Her testimony provided a timely example of exactly how confusing the state’s abortion laws can be in action, even to those tasked with enforcing them.
Harrison, an Austin attorney, learned late last year that one of her twins was not going to survive outside the womb. Her doctors advised her to travel out of state for a selective reduction to terminate the nonviable fetus.
On Monday, Harrison asked the medical board to more explicitly inform doctors they can perform selective reductions if continuing the pregnancy threatens the other fetus’ life. She pointed to the part of the law that says it is not an abortion if it is intended to “save the life or preserve the health of an unborn child.”
Stephen “Brint” Carlton, the board’s executive director, corrected her, saying that line applies to things like fetal surgeries and other interventions aimed at saving single pregnancies, not selective reductions of multiples. But then board chair Dr. Sherif Zaafran chimed in, saying that, in general, if a doctor feels a selective reduction is the standard of care and other expert physicians agree, it could potentially be allowed.
Harrison pushed back, saying her doctors did believe a selective reduction to be the standard of care.
“Under threat of criminal prosecution and losing their license, they were not going to provide a reduction because they couldn’t prove that I was at serious risk of losing my life or serious bodily function,” she said.
Later in the hearing, a retired OB/GYN said he didn’t believe Harrison would have qualified for an abortion in Texas. Then, a health lawyer weighed in to say she agreed with Harrison’s interpretation of the law.
“I thought that exception applied until I heard you today,” Louise Joy, an attorney who advises Texas hospitals, said to Carlton. “But that’s the very confusion we have.”
This is but one example of the ongoing confusion among doctors and lawyers about how to interpret the new abortion laws. The medical board has proposed guidance to clarify some of that uncertainty, but five hours of testimony and hundreds of written comments later, it’s clear no one is particularly pleased with their first attempt including, it seems, the medical board itself.
Zaafran said repeatedly that they would consider revisiting aspects of the proposal where doctors’ interpretations of the guidance was at odds with the boards’ intent.

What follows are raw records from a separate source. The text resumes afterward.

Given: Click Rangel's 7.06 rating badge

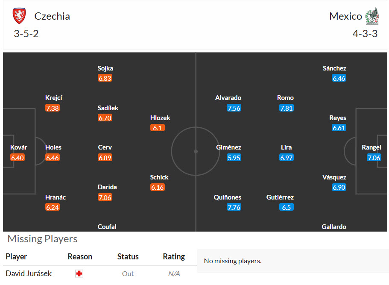Looking at the screenshot, I should (374, 158).
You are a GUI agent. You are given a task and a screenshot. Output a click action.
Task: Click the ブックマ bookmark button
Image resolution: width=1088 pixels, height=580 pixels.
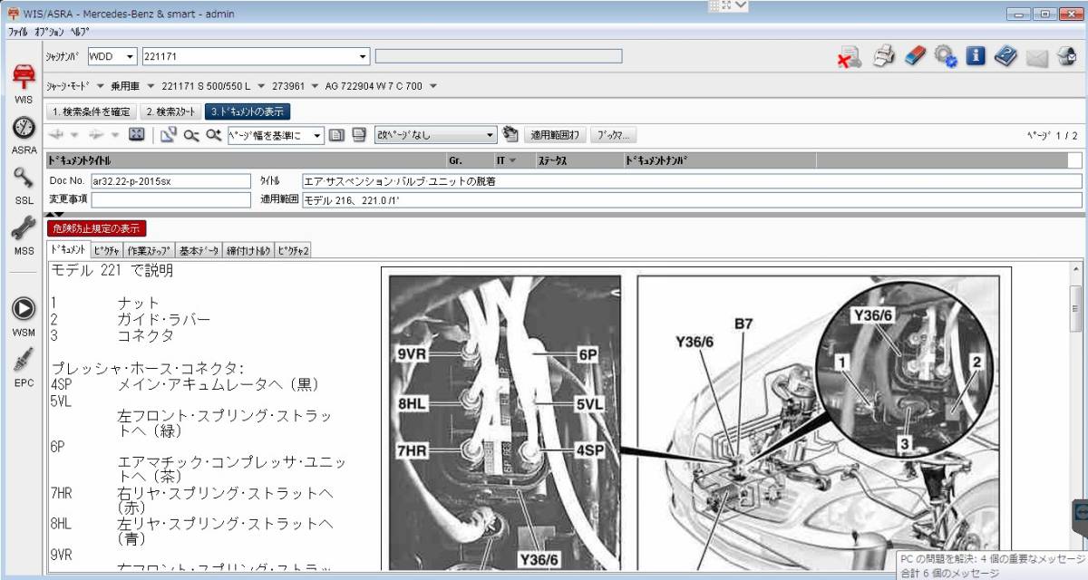coord(614,134)
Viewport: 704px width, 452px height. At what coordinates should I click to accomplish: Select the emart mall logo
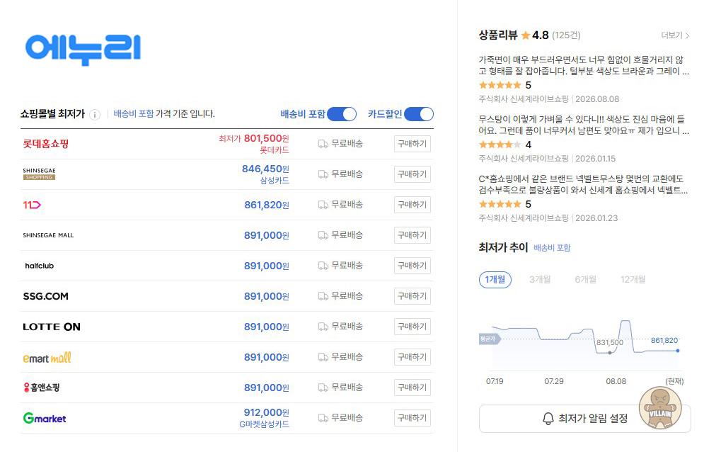[x=47, y=358]
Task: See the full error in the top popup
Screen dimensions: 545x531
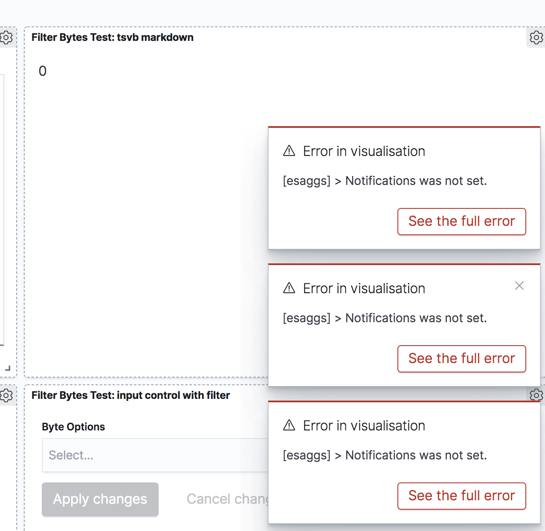Action: (x=461, y=222)
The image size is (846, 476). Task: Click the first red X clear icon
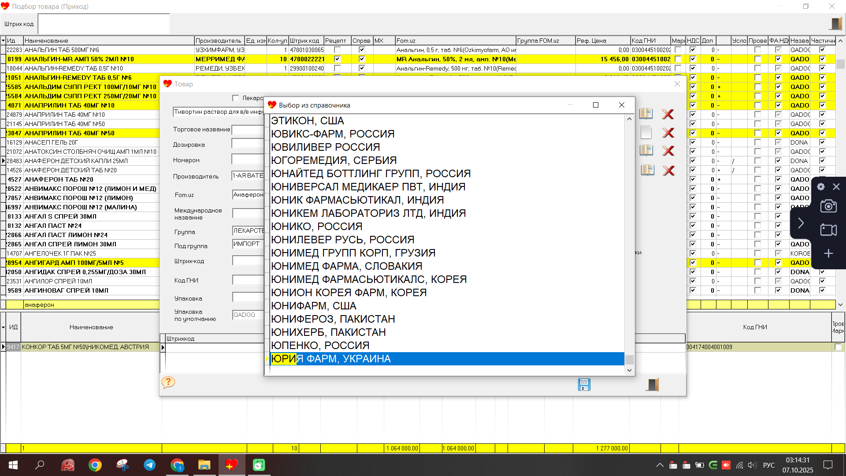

“If the board was perfect, which we’re certainly not, then that would be it,” Zaafran said. “But having 1,000 sets of eyes [helps with] highlighting things that we may have overlooked and blind spots that we may not have been able to highlight.”
Guidance pushback
The Texas Medical Board initially resisted calls to issue guidance to doctors on how to interpret the state’s new abortion laws. Even after the Texas Supreme Court called on the licensing agency to “assess various hypothetical circumstances, provide best practices, identify red lines, and the like,” the board averred.
But after Steve and Amy Bresnen, Austin attorneys and health lobbyists, filed an official petition, the board conceded, issuing this first proposal in March. At Monday’s stakeholder hearing, doctors, lawyers and advocates across the political spectrum testified that the guidance did not clarify when doctors can act and, in fact, adds additional confusion.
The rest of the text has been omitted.